We’re in the thick of it now! Hockey, I mean. Playoffs. “He shoots! He scores!” “She shoots! She scores!” ringing in the air. So what better time to talk baseball?
The Major League of Baseball (MLB) kicked off for another year just a few weeks ago, and although I’m not a die-hard fanatical fan of baseball per se, there’s some very interesting things going on baseball-wise. For example, they changed some major rules of the game which is somewhat surprising if you’re a person who is easily surprised, like yours truly. Also, it turns out that experts say that global warming is, to coin a phrase from baseball lingo, “juicing home runs”!
I can remember as a short little shrimp in junior high all I wanted to do was to play first base in city league baseball. Now in order to be an excellent first baseperson you were basically required to be two things: very tall, and very left-handed. Very tall so that you could stretch out and snag throws that are way off the bag, and very left-handed because your glove is on your right hand and it’s easier to turn to the base to tag out runners.

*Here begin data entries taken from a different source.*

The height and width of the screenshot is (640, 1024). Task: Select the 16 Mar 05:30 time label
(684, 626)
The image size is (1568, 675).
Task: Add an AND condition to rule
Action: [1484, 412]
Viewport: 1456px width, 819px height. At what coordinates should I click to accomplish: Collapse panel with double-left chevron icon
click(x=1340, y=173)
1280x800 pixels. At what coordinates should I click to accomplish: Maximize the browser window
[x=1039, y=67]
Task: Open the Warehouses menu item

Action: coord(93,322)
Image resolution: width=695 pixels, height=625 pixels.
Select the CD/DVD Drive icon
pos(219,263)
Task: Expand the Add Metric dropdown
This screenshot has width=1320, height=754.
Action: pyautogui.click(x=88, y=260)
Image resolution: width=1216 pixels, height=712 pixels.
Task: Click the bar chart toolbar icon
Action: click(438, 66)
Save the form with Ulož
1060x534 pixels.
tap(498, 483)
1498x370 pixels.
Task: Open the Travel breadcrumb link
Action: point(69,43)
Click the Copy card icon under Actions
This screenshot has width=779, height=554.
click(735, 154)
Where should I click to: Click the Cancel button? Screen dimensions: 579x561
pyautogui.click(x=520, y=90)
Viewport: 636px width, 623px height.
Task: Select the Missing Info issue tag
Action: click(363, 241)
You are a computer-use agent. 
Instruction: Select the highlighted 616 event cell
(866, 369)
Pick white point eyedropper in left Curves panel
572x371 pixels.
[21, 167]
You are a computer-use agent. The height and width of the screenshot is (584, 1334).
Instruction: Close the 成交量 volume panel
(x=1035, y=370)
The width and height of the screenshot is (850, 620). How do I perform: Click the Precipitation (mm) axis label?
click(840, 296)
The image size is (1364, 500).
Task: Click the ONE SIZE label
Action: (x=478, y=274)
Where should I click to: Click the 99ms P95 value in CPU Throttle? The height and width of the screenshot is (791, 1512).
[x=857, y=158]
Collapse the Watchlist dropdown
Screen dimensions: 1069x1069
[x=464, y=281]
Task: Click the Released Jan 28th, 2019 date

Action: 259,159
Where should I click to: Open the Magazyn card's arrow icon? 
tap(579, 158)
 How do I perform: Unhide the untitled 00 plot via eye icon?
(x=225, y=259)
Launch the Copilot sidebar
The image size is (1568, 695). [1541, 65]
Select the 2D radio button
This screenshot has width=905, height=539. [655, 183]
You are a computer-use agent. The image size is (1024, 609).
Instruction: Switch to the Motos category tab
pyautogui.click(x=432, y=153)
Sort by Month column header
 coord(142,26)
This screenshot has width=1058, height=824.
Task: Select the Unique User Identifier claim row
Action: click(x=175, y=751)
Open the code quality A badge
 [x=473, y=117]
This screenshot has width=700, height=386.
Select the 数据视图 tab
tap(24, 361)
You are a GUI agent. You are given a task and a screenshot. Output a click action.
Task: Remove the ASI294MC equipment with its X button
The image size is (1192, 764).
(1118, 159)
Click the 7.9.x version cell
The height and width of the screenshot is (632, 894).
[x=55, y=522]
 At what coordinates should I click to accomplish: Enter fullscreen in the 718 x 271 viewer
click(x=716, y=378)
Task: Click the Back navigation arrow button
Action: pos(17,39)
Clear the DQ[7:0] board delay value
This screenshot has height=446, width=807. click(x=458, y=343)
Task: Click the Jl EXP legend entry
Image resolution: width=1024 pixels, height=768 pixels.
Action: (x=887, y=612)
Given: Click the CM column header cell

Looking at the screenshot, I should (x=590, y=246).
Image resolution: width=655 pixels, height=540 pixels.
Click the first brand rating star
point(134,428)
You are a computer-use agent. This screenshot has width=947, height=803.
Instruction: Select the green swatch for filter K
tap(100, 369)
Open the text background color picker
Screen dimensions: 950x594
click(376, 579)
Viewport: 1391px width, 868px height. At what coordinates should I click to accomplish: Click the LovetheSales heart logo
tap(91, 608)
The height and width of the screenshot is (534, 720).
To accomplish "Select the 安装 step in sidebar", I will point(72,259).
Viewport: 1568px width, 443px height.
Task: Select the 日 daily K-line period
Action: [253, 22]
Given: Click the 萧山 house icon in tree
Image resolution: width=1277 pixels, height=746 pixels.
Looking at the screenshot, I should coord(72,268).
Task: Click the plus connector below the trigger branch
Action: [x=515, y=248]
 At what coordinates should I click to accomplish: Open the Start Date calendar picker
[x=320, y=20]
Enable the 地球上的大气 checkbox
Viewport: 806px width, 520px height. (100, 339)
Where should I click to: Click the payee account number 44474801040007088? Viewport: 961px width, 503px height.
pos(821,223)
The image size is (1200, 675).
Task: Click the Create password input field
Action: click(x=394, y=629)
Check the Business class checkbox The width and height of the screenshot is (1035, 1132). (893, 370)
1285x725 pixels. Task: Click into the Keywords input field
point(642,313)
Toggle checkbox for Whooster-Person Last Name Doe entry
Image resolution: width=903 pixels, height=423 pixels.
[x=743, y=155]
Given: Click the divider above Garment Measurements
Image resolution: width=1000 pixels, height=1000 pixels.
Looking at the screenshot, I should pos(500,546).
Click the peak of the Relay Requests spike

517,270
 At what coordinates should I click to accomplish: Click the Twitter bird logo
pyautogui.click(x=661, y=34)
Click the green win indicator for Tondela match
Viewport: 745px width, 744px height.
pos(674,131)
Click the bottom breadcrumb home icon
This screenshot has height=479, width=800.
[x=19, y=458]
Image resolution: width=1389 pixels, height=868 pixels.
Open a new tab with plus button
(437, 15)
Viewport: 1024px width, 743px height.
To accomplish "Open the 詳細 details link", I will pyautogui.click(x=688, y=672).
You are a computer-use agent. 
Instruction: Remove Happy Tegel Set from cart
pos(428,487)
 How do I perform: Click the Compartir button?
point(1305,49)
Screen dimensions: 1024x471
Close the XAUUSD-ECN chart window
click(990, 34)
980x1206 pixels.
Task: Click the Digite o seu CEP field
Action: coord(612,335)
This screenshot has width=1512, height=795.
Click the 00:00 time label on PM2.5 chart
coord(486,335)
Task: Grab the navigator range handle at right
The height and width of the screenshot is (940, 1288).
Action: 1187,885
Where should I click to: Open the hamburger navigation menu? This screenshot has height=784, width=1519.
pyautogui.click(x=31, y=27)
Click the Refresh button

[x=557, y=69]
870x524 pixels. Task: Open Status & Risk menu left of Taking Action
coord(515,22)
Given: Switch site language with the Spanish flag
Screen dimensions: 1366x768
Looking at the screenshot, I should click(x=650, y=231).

I was neither of these things.
But I had two other very important things: a first baseperson “trapper” ball glove and Dave Grove, the legendary coach who encouraged shrimps like me play first base.
Charlie Grove (Mr. Grove’s son) is pitching. He lays in a wicked fastball; the batter (Yook Foo Quan on the North Red Deer team) takes a wild swing and WHAP! he skies it straight up in the air about 10 miles up there, right towards first base. Now, of course, it’s two out and if I catch it we win the game, and well, you can see where this is going.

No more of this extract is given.